Michael Carr: Get it out there. Use the billboards, the park benches, the social media, and it all needs to be consistent, and you need to know your ideal customer. I didn’t do it for a long time as a real estate agent. As an auctioneer, I did it naturally. When people came into an arena and I was auctioning off a group of houses or whatnot, I sized everybody up pretty fast. I could tell who my main investors were, I could tell who end user homebuyers were, I could tell– you size them up, but we don’t do that enough in business. You have a lot of listeners that are investors that are like, “Hey, I just want to attract more business and find more business, but what does that have to do with it?” Well, if you know what the lifestyle of those people are for that ideal house that you want to buy, if you know everything about that particular owner; it might be a multifamily, small one to four multifamilies or even all the way up to something bigger 200, 300, 800-unit apartment buildings, whatever that might be. If you understand that, then your messaging in the display, that messaging is clear and towards those people.

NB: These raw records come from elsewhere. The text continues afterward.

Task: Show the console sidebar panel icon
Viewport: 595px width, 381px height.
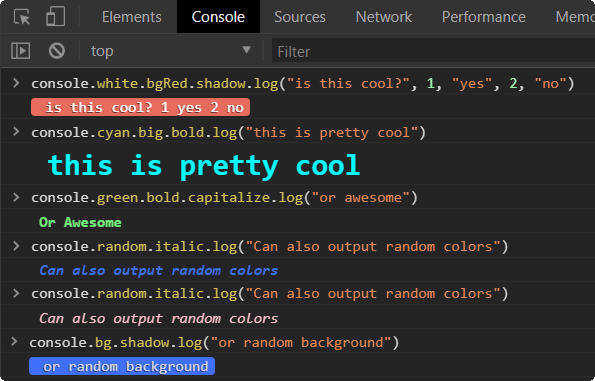Action: click(x=20, y=50)
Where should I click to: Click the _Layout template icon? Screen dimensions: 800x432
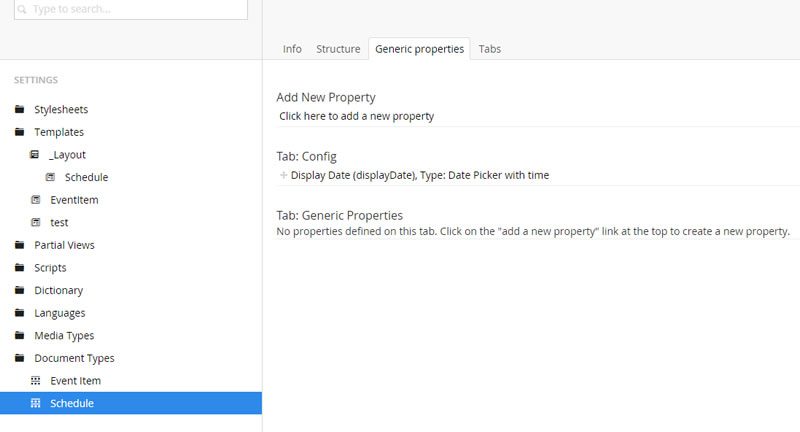(x=35, y=155)
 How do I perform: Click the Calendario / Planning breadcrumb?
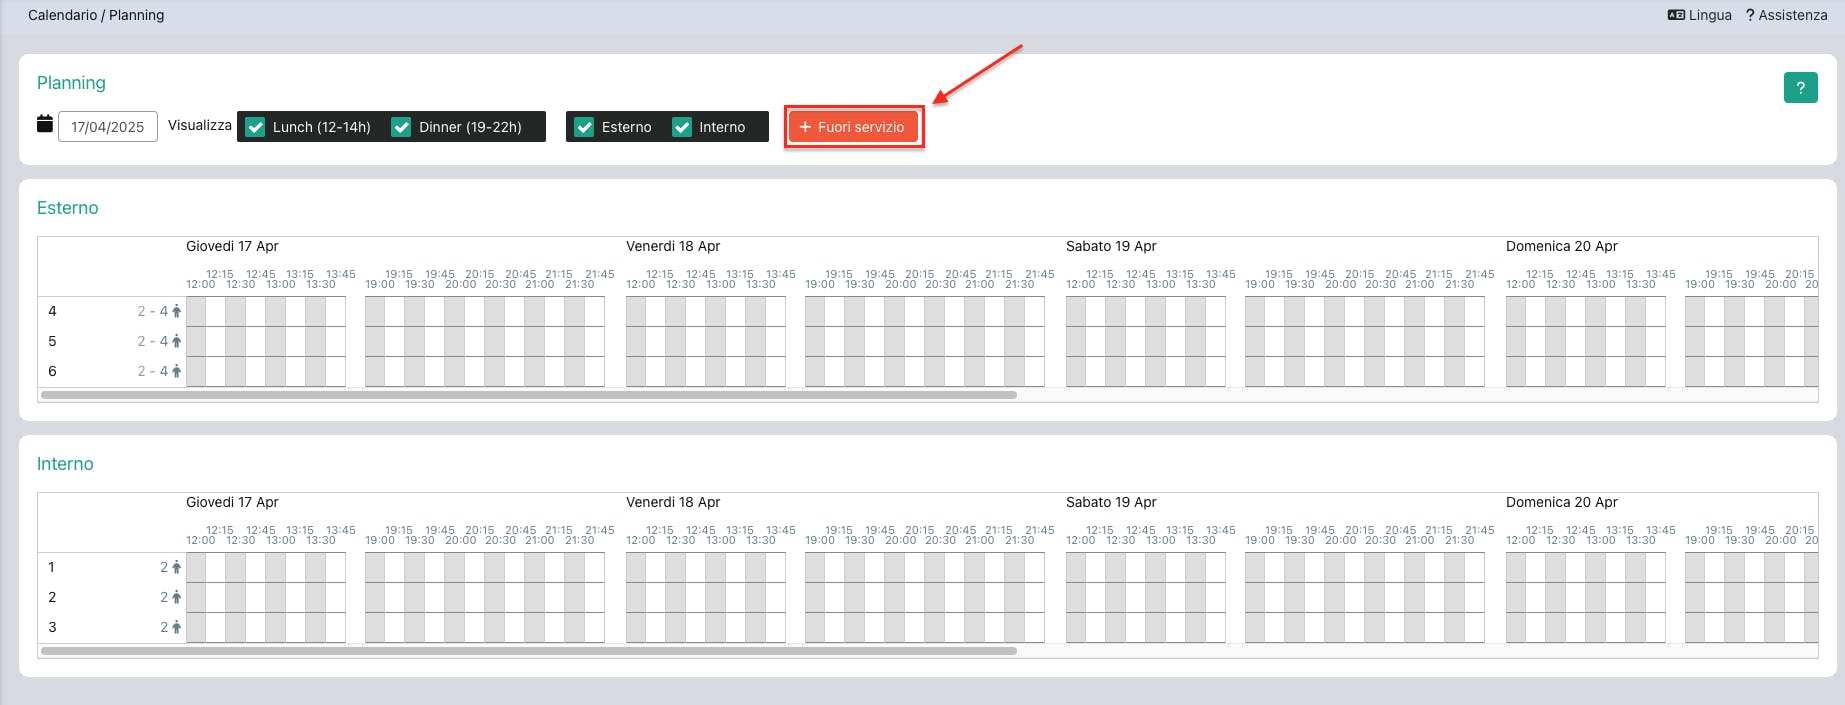(x=96, y=15)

Then when you display it, you actually get a return on your investment, and you’re not just throwing out money just to get known because Zillow has enough money to be able to get known whether they knew what they were doing or don’t know what they’re doing. But for those of us like the Theos and the Mike Antonios, well you have to watch an ROI on how much money we spend out there in the display stage. It’s very important that you’ve pointed that in the right direction.
Tonya Eberhart: Yeah, otherwise you end up with what we call spray and pray marketing. You just spray it against the wall.

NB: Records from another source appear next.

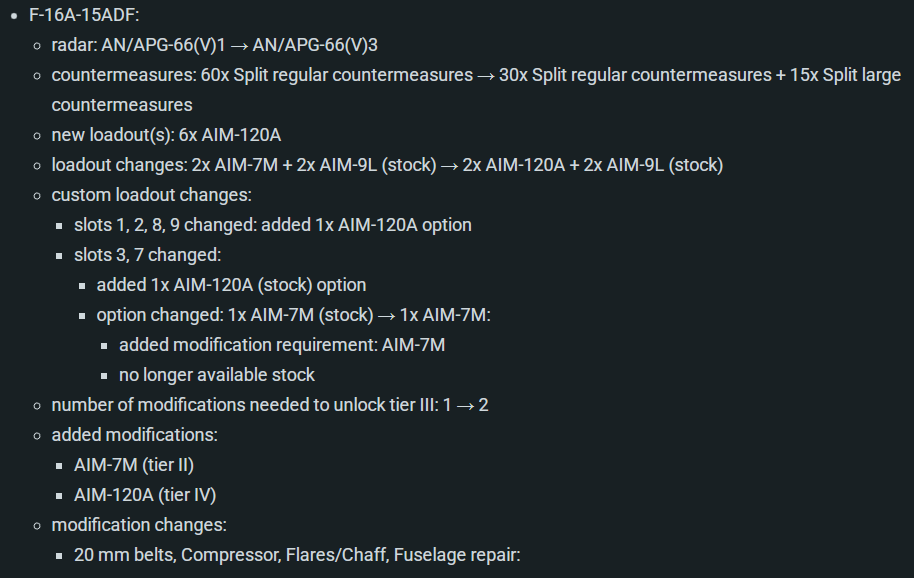The width and height of the screenshot is (914, 578).
Task: Click the 15x Split large text
Action: (845, 75)
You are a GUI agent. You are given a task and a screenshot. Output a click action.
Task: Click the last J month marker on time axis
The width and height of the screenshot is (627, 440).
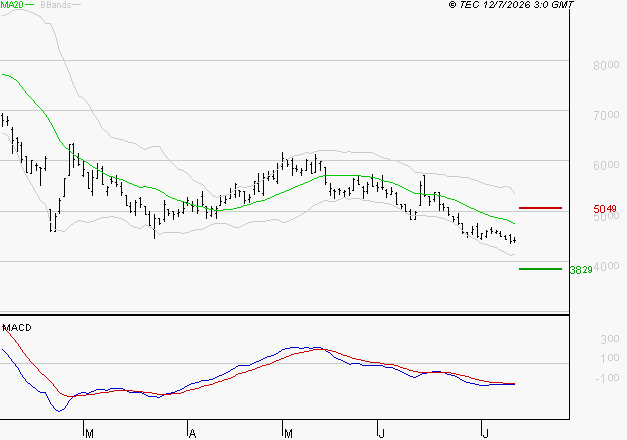pyautogui.click(x=485, y=434)
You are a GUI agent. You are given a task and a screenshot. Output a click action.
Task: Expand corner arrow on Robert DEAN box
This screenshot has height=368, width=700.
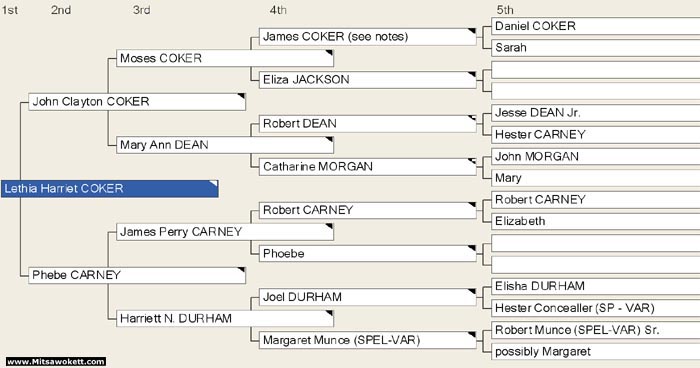pyautogui.click(x=472, y=118)
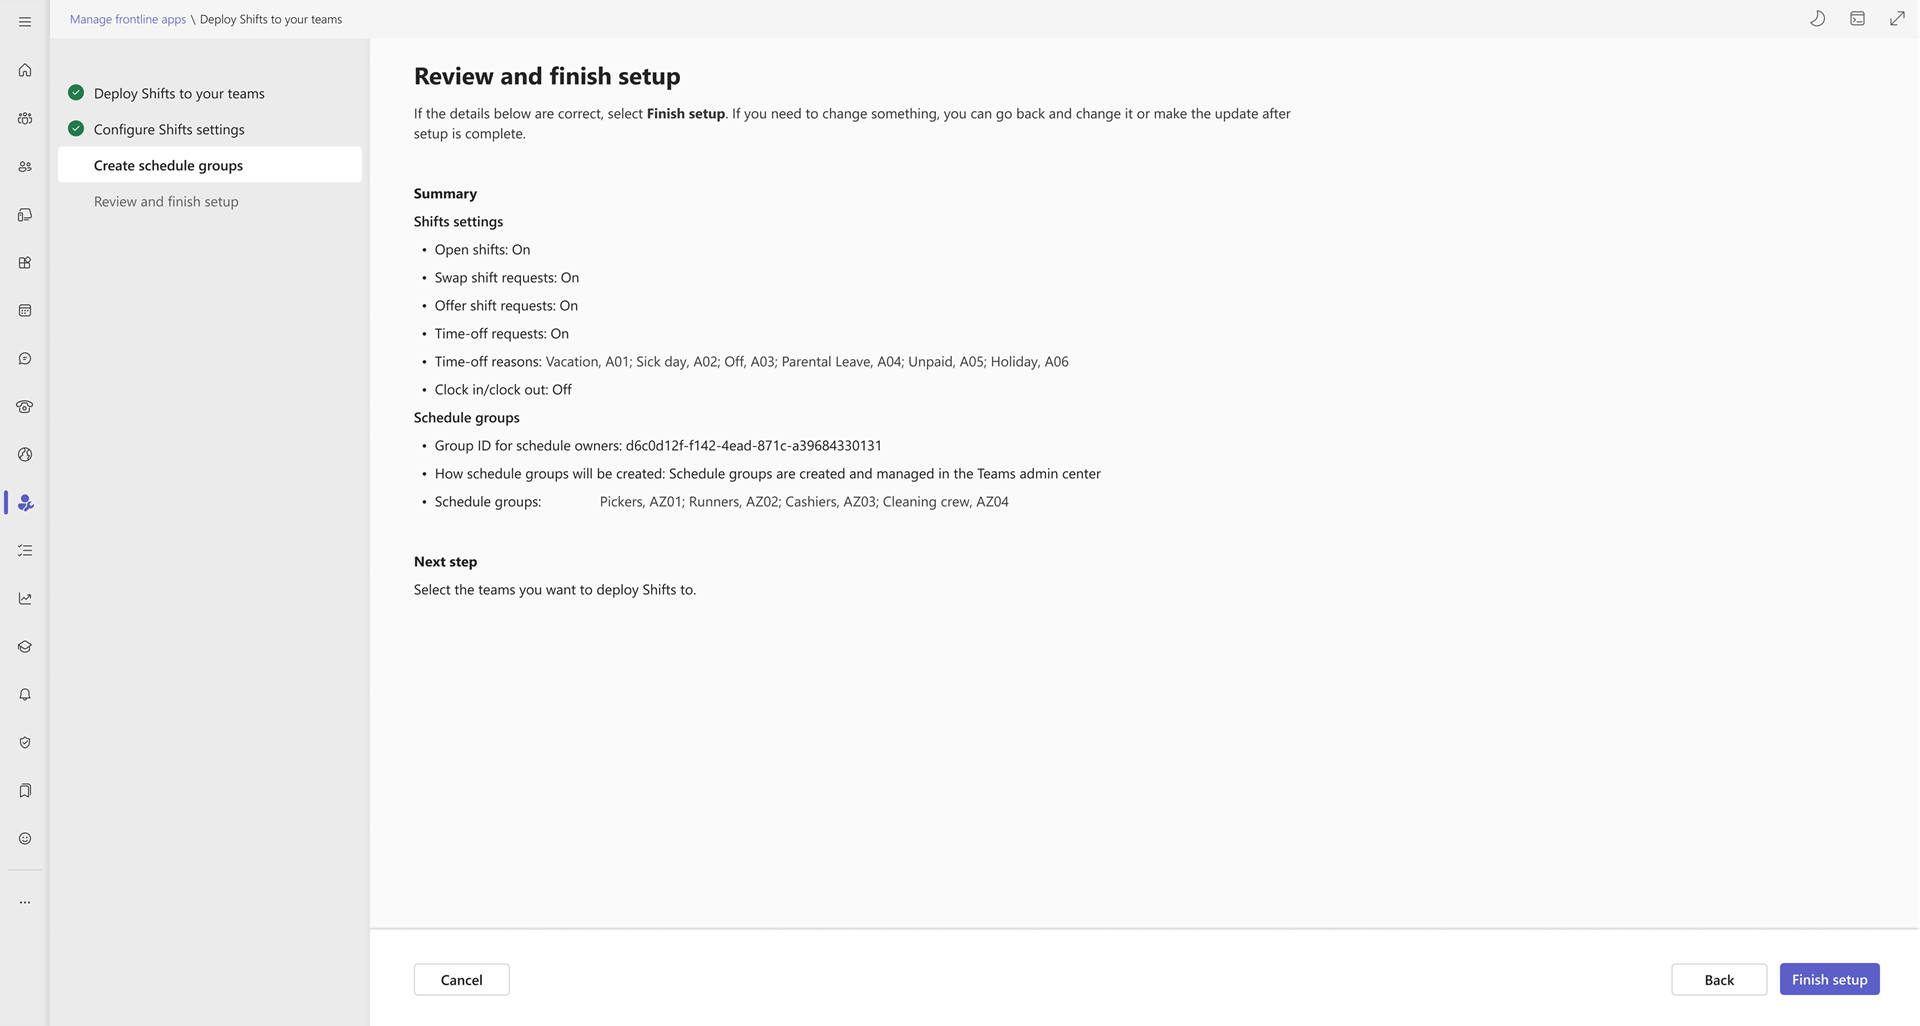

Michael Carr: Yeah, I’ve done a bunch of that.
Tonya Eberhart: You put something somewhere it sticks.
Theo Hicks: What’s the best way to find out after you have your target audience very finely tuned and defined to find out what marketing avenues to use like billboard or you said, park bench, social media? How do I know, after I know who my audience is, how to get in front of them the best?
Tonya Eberhart: Okay. Well, that one happens to be honestly, one of the easiest things. So there are many, many ways to get to an audience. First of all, you’ve got to figure out where your audience is spending their time. So for some of our agents, like in Phoenix, for example, we’ve got an agent who focuses on empty nesters who are moving into lifestyle-driven communities, their home is all low maintenance, they have a golf course; it’s all about the lifestyle and retirement age. So he actually started his own small newspaper in that area. Now newspaper, you’d ask nine people out of ten, they say–
Michael Carr: What’s a newspaper?
Tonya Eberhart: Yeah, what’s a newspaper? But that still works for him because his audience still reads the newspaper every day, and it’s someone else who maybe after say, first-time home buyers or growing families, they may find that reaching them is a totally different thing. Maybe they’re encompassed in a certain number of neighborhoods and new canvas and farm those neighborhoods with postcards and door hangers and things like that. So you’ve got to first drill down and say, “Where are they spending their time? How are they consuming media? What is important to them? What’s their lifestyle like, as Michael said?”, and once you dial that in, then you choose within your own budget range, what you feel you can afford to do. If all you can afford to do is do some door hangers and some postcards in one or two neighborhoods, then max it out. But if you can afford to do more, go to maybe a little local radio station whose listeners are people who share a certain lifestyle or a certain belief system, and certain things that make them alive. So it’s different for everybody. There really isn’t just one set answer to that. It’s different for everybody because it’s very dependent on the area and who the ideal customers are.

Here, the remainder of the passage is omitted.